Here's an idea how you could approach this cleanly (untested):
import snscrape.modules.twitter
import sys
import time
startTime = time.time()
scraper = snscrape.modules.twitter.TwitterSearchScraper('...')
for tweet in scraper.get_items():
if time.time() - startTime > 300:
sys.exit(1)
print(tweet.json())
That would exit after about 5 minutes; I think it shouldn't exceed that by more than the request timeout (10 seconds) times the number of retries in the worst case, which would be a request starting just before 5 minutes are reached and timing out multiple times. If it must have exited within some amount of time, you could simply subtract that, and it should be quite accurate then, although still not perfect.
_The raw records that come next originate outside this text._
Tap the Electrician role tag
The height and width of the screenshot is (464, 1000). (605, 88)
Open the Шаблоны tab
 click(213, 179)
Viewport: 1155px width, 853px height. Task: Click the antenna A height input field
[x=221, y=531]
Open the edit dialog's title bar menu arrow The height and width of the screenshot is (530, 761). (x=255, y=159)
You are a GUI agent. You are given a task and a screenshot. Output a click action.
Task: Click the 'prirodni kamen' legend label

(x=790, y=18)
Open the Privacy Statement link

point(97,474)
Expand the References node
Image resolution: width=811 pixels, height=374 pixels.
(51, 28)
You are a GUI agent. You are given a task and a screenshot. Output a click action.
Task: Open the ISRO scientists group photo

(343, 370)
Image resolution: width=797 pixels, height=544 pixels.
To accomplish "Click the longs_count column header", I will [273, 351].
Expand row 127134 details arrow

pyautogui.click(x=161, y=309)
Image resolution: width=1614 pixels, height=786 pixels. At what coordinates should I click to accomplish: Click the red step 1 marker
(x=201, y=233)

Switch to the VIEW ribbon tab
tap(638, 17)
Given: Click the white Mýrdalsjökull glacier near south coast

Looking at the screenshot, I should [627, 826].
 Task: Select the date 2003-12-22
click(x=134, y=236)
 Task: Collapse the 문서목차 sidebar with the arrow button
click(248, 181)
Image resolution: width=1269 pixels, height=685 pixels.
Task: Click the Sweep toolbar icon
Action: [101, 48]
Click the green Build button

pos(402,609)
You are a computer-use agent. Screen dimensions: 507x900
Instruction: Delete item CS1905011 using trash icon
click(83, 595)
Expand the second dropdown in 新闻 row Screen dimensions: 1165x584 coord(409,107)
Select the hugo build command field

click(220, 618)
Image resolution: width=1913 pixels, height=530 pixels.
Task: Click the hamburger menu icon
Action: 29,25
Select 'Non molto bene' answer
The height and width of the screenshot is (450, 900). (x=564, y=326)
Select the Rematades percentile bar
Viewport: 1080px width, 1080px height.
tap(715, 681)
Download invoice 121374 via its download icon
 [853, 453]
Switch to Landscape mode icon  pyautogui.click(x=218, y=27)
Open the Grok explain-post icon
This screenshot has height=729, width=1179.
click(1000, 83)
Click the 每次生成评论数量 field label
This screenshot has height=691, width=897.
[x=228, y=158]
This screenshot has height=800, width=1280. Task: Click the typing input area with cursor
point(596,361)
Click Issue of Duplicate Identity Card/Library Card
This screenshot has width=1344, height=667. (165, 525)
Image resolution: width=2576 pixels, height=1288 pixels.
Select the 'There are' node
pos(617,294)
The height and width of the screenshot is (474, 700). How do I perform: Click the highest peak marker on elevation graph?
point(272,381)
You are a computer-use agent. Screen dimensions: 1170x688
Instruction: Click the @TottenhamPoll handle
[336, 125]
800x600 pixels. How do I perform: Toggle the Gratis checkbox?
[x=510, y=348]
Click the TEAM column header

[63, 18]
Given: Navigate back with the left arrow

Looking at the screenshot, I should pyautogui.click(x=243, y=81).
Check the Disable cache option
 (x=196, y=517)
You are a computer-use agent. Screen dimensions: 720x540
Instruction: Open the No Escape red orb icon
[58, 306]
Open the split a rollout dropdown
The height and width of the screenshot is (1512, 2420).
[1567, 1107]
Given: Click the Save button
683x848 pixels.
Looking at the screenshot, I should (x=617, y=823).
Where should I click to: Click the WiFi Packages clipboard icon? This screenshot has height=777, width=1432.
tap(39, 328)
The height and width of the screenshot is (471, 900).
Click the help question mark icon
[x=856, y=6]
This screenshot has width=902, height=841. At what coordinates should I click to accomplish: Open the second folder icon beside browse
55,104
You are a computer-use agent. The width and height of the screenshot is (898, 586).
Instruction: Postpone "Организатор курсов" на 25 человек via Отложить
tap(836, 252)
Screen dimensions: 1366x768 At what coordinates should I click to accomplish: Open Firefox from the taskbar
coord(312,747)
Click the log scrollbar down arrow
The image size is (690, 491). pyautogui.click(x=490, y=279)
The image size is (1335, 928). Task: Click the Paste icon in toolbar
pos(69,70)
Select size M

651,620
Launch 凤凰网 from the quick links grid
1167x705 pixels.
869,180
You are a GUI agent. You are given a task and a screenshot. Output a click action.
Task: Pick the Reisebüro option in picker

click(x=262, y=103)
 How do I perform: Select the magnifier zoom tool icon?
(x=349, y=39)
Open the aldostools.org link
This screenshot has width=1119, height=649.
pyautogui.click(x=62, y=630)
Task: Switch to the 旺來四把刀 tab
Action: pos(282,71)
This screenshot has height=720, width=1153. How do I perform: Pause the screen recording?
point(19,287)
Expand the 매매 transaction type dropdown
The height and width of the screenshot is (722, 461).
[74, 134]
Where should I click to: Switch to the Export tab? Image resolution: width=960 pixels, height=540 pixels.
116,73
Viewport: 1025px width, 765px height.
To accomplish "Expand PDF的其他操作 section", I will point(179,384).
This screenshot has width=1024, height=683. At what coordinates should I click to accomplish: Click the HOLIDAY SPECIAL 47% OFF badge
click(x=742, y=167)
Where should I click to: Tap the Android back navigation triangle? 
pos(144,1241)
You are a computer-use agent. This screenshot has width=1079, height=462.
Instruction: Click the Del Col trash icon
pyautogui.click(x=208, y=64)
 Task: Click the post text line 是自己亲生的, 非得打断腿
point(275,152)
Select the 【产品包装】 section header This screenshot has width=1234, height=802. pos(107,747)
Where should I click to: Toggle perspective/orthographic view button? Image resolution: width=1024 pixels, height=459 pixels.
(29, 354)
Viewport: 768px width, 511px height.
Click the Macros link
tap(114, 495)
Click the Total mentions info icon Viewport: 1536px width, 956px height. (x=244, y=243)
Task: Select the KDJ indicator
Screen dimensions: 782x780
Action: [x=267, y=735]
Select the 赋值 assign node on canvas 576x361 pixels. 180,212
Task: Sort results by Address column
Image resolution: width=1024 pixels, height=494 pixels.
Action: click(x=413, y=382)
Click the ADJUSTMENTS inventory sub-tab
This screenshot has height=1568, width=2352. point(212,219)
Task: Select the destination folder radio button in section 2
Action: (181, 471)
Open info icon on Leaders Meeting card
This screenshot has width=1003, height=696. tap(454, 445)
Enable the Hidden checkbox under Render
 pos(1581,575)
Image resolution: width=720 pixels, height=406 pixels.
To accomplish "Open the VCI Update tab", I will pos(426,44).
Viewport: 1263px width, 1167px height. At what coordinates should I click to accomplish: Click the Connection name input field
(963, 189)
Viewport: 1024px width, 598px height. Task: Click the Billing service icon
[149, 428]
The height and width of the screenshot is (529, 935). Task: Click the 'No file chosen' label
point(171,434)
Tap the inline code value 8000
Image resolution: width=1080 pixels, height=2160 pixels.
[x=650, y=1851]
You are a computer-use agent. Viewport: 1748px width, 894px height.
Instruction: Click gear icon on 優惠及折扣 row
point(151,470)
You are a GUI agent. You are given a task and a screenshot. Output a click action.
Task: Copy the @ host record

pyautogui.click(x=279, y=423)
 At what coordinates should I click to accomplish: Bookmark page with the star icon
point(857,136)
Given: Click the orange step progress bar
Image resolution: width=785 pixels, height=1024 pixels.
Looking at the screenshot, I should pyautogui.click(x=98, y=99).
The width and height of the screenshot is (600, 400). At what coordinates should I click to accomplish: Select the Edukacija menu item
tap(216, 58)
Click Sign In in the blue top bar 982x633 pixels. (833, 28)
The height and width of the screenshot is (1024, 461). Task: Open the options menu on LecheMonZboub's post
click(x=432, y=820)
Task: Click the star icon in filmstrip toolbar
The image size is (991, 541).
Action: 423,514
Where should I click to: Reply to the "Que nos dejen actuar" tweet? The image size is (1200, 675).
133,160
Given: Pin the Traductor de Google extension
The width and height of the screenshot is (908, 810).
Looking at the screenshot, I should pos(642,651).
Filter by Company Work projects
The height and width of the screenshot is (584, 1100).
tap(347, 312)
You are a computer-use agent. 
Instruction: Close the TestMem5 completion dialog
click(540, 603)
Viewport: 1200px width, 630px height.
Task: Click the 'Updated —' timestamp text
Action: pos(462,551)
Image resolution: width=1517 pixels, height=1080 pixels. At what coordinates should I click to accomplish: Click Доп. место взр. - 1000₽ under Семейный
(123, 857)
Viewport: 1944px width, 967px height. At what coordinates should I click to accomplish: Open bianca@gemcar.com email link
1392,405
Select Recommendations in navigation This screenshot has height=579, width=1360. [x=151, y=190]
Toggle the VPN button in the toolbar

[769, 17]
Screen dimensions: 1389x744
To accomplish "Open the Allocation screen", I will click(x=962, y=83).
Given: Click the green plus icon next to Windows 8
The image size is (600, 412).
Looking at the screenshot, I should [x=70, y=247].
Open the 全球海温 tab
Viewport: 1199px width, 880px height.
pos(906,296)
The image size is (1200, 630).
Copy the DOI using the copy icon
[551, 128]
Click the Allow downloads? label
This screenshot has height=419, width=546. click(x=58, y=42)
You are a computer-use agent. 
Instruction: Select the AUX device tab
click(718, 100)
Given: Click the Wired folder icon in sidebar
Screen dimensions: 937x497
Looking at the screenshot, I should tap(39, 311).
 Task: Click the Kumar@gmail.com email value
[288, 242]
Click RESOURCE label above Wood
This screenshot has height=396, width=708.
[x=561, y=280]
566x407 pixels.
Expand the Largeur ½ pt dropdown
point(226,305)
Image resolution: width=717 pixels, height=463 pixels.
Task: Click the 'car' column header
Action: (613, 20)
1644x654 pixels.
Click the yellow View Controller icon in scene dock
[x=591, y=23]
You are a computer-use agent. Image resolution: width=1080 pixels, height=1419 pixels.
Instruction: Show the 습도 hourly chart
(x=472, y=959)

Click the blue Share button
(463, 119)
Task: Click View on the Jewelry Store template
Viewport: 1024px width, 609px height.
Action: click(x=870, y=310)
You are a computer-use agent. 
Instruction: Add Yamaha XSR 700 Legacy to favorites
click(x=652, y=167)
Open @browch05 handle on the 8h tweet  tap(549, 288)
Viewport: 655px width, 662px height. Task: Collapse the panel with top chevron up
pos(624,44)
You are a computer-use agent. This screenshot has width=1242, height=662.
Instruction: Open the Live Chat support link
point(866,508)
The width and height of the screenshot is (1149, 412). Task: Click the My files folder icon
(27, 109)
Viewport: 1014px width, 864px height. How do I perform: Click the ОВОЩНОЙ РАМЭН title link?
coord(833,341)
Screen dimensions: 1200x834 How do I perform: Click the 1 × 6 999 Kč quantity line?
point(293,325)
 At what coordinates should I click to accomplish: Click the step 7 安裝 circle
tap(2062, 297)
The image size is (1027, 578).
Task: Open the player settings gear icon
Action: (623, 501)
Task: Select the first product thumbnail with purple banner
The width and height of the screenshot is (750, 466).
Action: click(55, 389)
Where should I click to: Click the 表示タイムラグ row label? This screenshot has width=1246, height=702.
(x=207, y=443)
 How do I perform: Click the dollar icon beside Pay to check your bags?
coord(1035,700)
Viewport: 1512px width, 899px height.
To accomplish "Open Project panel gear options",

An alternative would be to solve this from the outside. Run snscrape in a separate thread and kill that thread when it exceeds the required runtime, for example. Or a background process in bash.
Closing this as it's better solved from outside of snscrape.
I am using the Twitter search scraper in a time-critical system with a large number of concurrent scrapes. In order for my use case to work, scraper instances must stop scraping if a certain amount of time has passed (return an empty list, raise an exception, etc.). I played with "retry" and "timeout" parameters in the base scraper, but it did not seem to work. Is this an established feature? If not, any idea on how I might implement it?
p.s. Amazing work on the project by the way, really appreciate what you guys do.